Je crois que dans la question de la responsabilité dans les états morbides la théorie que j’ai indiquée arrive, par des voies différentes, à des résultats qui concordent sur plusieurs points avec les opinions généralement admises. En ce qui concerne le criminel-né, l’homme que son tempérament, son caractère, ses passions portent invinciblement au crime, soit directement, parce que c’est le crime, le vol ou le meurtre, qui est l’objet de son désir, soit indirectement, parce que le crime se présente à lui comme le seul moyen de satisfaire ses passions, nous irons, au contraire, au rebours du sentiment commun.
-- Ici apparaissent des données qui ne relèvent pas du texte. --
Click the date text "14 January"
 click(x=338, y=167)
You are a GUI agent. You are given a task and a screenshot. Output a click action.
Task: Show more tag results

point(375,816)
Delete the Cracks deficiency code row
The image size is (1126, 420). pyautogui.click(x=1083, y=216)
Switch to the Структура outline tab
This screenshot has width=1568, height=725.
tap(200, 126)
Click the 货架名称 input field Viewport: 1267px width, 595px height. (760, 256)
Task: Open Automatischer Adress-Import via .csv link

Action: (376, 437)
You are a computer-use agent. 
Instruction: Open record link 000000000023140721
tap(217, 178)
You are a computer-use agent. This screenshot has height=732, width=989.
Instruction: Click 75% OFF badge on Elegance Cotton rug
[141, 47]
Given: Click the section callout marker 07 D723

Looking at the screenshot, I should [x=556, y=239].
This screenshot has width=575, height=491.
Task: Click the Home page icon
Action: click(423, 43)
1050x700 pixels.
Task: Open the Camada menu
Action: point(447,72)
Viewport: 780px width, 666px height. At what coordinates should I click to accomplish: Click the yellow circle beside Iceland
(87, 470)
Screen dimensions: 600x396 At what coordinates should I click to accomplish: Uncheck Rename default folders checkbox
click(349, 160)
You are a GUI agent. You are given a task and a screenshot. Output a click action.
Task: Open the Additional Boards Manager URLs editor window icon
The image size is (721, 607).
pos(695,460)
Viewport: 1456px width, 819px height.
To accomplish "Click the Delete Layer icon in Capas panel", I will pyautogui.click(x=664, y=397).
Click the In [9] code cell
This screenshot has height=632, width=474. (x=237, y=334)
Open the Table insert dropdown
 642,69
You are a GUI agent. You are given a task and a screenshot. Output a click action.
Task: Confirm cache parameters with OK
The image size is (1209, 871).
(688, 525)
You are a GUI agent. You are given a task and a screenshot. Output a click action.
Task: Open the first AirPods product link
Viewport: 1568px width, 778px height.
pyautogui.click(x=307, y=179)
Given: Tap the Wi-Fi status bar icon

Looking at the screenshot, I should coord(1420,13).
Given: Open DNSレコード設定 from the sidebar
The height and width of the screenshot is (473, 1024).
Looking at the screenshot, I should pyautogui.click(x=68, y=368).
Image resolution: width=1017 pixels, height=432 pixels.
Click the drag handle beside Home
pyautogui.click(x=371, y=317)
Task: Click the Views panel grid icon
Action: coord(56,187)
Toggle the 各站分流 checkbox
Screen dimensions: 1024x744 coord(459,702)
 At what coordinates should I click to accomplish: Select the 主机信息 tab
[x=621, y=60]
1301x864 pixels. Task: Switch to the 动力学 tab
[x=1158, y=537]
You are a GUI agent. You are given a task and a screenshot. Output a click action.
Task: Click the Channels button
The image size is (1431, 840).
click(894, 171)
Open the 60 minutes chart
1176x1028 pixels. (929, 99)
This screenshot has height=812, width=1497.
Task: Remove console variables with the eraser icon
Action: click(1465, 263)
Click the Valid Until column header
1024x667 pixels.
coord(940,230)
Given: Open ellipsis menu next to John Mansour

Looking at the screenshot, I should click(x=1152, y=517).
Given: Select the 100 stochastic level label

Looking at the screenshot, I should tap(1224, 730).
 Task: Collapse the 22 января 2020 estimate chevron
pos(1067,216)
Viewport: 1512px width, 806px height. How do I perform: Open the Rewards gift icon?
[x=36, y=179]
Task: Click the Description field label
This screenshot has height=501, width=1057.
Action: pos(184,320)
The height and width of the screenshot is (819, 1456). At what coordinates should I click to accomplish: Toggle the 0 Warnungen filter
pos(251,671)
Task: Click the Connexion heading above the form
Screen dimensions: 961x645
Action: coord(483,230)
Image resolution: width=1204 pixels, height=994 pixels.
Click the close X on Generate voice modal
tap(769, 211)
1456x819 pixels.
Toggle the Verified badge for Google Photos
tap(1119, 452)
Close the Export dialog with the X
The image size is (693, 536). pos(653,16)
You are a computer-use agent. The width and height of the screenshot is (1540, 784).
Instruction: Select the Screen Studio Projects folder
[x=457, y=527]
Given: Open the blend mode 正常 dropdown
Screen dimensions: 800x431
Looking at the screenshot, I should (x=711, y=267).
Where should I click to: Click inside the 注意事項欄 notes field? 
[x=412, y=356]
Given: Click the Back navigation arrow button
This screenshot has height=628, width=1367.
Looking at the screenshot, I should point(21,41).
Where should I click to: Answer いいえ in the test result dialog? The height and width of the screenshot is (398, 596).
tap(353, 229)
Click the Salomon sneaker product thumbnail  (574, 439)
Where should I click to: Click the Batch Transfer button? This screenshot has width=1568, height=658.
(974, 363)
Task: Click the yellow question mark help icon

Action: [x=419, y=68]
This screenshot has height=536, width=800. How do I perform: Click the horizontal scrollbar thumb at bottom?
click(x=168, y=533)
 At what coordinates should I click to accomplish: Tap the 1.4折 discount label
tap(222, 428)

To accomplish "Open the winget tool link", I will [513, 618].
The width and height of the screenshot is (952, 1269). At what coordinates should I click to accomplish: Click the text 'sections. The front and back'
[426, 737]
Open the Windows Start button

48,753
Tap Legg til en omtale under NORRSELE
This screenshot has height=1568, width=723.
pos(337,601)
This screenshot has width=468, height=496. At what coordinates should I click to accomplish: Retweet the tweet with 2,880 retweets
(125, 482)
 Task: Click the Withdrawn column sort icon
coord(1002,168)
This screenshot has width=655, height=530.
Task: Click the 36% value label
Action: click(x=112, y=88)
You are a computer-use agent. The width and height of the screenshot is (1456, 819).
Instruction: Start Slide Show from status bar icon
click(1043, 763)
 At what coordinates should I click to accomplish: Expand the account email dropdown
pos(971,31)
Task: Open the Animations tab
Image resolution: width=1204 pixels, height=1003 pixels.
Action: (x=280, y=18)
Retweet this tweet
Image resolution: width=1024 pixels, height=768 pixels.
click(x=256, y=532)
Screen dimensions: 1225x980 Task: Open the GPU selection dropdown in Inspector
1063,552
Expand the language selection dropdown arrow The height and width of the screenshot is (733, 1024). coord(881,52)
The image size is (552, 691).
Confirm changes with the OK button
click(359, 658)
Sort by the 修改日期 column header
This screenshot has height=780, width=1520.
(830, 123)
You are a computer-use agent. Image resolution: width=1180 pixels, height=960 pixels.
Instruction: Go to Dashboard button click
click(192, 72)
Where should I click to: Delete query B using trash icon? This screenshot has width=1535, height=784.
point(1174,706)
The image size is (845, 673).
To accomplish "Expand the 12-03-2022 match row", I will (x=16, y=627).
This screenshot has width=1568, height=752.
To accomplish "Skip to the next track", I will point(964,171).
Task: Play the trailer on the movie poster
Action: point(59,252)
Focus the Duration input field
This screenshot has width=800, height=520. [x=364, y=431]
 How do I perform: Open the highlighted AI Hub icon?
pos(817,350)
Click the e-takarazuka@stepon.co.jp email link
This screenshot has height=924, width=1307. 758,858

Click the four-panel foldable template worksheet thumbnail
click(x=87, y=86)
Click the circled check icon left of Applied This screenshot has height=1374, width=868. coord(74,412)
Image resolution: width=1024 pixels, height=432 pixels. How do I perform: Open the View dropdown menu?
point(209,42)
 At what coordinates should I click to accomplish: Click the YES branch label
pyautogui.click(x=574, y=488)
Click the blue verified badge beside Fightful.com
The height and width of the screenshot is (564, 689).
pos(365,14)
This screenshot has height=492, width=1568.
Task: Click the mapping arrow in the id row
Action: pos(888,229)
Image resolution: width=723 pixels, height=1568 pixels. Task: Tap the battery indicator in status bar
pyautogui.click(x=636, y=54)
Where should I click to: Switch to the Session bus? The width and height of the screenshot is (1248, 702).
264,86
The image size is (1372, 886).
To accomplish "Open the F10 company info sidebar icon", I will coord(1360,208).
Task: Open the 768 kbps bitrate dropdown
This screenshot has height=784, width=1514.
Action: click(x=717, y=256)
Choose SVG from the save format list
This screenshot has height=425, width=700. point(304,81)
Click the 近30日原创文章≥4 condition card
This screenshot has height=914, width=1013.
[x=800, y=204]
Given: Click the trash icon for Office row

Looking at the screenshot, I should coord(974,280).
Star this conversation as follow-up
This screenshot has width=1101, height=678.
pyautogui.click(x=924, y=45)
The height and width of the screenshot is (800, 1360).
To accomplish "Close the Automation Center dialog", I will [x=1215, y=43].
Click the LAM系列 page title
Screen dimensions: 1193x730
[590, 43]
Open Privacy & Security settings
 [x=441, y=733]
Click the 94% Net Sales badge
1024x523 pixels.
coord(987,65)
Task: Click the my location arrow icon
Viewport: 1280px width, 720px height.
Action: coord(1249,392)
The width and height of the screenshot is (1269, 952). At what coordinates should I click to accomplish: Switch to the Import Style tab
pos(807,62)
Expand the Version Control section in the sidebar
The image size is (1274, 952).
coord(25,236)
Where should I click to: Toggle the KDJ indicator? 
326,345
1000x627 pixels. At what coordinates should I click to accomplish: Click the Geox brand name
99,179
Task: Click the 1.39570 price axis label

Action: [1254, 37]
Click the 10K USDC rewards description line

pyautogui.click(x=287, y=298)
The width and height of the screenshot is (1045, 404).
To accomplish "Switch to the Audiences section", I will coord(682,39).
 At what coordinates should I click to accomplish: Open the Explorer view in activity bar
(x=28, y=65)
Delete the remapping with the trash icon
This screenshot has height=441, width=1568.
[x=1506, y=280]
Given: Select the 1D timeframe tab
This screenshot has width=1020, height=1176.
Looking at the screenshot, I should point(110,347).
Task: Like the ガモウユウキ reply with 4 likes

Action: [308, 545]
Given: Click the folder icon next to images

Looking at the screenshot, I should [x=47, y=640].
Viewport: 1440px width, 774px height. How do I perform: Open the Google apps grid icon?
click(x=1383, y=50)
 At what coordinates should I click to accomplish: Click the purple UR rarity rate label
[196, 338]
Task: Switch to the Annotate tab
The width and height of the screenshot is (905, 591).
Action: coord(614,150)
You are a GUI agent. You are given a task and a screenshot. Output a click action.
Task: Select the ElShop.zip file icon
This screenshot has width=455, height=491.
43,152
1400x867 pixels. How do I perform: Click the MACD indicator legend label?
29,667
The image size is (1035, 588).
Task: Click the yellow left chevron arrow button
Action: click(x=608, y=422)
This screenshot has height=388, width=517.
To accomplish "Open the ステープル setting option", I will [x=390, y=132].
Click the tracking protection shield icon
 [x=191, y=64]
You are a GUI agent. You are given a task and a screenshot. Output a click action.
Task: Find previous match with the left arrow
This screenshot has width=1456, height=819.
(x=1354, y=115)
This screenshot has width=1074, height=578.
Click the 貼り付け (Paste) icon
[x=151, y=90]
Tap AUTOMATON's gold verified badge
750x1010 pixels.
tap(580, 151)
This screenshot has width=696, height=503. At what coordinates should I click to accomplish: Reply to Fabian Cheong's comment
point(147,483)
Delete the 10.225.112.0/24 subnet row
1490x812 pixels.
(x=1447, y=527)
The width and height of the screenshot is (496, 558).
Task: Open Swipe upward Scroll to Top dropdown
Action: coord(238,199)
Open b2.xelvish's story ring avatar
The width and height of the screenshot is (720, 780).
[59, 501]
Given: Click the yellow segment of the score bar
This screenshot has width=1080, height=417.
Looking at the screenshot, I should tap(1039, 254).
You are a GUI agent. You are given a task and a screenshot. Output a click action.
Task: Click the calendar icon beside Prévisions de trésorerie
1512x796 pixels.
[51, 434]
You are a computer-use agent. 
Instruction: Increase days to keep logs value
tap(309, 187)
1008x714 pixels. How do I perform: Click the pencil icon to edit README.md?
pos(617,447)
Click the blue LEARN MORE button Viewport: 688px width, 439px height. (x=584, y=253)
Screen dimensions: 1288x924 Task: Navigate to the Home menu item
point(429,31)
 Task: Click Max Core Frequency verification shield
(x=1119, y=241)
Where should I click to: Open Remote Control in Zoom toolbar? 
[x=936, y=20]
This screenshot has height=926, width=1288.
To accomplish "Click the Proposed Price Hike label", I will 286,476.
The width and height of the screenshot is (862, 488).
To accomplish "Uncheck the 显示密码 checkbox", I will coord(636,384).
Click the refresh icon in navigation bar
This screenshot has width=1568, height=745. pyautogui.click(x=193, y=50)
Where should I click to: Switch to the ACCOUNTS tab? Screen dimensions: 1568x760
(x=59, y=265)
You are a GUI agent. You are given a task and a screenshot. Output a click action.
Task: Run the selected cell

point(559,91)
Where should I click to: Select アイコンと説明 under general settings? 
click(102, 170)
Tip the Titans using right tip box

J’admets en effet, non seulement que l’irrésistibilité de la passion, que le manque des sentiments altruistes ou moraux, ne détermine pas l’irresponsabilité, mais encore que plus les passions seront fortes, irrésistibles (en ce sens qu’il n’y a rien pour leur résister), plus la personnalité tout entière sera absorbée par elles et consistera, pour mieux dire, en elles et en passions, désirs, idées secondaires harmonisés avec elles et destinés à concourir à la même fin, plus la responsabilité sera grande.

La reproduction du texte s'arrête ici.